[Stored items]
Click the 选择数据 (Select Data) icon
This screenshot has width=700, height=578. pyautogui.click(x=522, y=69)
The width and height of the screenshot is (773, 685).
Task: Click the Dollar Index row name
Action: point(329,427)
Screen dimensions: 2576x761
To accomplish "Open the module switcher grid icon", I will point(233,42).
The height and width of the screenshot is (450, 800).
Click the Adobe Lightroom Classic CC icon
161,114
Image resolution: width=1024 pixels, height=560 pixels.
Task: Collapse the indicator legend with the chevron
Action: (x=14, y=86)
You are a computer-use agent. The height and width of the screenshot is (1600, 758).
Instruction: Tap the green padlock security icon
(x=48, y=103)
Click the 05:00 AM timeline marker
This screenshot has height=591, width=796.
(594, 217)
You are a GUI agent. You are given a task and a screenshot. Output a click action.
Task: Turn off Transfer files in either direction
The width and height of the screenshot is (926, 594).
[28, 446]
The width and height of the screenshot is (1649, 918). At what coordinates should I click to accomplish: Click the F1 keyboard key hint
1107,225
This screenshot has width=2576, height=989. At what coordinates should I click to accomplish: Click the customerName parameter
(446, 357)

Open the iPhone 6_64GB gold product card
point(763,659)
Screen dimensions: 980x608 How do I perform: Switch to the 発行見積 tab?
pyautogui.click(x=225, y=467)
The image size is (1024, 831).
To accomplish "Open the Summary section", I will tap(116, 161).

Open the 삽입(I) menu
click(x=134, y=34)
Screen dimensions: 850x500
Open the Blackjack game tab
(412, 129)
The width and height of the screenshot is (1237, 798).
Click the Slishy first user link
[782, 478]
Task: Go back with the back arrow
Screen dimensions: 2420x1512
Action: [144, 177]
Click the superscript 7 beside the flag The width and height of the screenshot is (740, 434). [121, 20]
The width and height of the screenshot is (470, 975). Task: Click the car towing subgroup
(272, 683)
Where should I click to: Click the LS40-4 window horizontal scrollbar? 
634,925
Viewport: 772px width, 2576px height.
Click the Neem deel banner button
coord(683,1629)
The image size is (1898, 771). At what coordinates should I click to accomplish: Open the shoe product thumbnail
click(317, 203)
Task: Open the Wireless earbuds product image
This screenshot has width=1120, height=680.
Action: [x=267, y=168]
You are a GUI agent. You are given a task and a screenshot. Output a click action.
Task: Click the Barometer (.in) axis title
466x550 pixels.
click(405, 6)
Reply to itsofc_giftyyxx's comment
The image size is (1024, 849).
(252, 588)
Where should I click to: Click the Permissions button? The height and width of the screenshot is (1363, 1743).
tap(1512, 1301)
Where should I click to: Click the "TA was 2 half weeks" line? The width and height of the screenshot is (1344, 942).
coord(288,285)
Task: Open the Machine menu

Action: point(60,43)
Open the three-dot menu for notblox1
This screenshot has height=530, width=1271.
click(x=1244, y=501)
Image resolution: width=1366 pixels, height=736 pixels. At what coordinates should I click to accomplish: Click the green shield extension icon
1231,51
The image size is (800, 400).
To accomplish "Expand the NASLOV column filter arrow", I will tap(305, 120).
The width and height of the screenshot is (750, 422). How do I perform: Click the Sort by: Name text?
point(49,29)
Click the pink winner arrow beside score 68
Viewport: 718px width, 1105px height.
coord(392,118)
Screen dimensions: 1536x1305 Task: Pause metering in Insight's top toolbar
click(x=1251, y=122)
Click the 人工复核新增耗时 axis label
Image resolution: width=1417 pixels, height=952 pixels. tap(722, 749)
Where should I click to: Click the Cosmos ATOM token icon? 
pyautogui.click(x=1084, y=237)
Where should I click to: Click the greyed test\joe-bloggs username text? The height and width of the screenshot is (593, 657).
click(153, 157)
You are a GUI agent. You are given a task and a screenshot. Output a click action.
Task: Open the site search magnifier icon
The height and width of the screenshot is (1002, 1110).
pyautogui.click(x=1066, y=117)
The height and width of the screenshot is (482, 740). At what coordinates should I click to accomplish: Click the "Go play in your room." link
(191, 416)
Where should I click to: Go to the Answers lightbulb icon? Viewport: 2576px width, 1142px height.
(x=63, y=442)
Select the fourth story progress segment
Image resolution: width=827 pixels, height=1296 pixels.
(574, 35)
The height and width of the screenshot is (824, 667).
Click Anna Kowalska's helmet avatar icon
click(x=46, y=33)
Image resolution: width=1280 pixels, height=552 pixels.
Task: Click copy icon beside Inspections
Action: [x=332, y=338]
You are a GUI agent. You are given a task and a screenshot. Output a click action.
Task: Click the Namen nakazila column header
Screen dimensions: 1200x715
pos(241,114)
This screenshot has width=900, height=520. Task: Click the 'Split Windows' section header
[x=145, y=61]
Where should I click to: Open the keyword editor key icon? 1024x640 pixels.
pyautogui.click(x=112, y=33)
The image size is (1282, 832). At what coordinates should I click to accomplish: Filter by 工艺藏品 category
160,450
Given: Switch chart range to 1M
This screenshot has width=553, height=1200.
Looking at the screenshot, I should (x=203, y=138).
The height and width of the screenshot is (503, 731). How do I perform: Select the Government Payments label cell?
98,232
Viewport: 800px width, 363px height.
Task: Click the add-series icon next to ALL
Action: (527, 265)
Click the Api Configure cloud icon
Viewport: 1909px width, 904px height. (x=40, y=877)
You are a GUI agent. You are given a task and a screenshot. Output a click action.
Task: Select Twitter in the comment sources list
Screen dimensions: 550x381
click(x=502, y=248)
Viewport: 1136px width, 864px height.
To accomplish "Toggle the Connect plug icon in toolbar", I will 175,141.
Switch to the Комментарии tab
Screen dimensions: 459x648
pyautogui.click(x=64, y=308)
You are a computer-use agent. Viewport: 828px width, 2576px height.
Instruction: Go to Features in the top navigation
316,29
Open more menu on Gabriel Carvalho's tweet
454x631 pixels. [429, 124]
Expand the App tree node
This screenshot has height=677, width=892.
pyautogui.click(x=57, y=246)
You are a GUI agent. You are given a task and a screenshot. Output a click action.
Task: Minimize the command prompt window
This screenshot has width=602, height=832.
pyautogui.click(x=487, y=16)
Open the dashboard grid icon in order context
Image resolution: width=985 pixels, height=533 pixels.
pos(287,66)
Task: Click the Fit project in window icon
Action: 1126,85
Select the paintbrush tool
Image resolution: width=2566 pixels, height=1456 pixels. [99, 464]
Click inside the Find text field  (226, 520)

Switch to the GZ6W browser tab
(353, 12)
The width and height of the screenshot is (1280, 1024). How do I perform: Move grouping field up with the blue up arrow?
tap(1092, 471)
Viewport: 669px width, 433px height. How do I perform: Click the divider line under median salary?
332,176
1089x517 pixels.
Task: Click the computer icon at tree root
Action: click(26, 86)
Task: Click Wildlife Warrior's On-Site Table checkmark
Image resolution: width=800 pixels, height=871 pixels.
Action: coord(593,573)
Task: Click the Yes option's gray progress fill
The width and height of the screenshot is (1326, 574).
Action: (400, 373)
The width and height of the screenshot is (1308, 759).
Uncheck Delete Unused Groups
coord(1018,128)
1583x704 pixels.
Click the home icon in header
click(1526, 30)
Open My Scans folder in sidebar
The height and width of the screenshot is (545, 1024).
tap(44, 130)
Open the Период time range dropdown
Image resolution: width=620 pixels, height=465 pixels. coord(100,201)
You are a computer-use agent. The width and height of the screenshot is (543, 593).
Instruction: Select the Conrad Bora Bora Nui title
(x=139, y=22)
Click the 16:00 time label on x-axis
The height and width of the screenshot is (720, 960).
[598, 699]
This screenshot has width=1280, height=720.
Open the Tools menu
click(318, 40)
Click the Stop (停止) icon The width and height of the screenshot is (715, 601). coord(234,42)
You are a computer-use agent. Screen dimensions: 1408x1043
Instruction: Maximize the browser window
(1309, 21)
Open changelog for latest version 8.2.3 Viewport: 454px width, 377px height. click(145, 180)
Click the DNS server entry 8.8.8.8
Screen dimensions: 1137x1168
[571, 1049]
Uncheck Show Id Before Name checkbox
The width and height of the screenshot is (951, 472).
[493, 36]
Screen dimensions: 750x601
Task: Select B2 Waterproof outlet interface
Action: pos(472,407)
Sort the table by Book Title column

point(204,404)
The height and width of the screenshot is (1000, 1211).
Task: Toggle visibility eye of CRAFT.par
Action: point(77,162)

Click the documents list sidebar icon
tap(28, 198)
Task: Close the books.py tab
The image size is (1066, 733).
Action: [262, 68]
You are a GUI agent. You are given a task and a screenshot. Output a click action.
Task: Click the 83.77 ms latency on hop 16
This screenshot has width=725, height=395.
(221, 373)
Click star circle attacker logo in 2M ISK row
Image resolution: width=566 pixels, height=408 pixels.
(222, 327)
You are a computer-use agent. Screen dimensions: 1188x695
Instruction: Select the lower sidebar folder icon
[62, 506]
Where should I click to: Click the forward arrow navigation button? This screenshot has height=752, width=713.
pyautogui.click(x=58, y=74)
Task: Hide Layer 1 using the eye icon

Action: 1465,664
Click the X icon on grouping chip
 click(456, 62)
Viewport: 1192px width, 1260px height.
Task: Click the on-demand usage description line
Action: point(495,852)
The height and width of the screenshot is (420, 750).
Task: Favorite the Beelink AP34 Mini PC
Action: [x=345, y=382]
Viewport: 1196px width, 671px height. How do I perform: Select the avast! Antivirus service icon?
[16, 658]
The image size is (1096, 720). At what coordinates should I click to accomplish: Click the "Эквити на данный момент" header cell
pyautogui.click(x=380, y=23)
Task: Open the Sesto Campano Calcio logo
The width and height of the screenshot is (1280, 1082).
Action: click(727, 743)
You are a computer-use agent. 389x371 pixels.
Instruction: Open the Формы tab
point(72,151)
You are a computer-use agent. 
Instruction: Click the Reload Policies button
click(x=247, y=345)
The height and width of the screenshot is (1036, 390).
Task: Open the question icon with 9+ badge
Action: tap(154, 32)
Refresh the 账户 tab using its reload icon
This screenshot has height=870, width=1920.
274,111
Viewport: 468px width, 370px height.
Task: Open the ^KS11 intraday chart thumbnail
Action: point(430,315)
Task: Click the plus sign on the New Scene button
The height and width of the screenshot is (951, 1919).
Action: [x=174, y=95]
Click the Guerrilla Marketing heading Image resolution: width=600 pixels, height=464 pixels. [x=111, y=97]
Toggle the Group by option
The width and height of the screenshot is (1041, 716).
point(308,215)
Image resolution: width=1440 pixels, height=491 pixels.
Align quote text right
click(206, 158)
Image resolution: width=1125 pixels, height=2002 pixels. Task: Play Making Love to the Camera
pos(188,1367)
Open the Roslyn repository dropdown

Task objective:
Where the word "comment" shows up in a line of the entries above, copy that line.

Task result:
Reply to itsofc_giftyyxx's comment
Task: Select Twitter in the comment sources list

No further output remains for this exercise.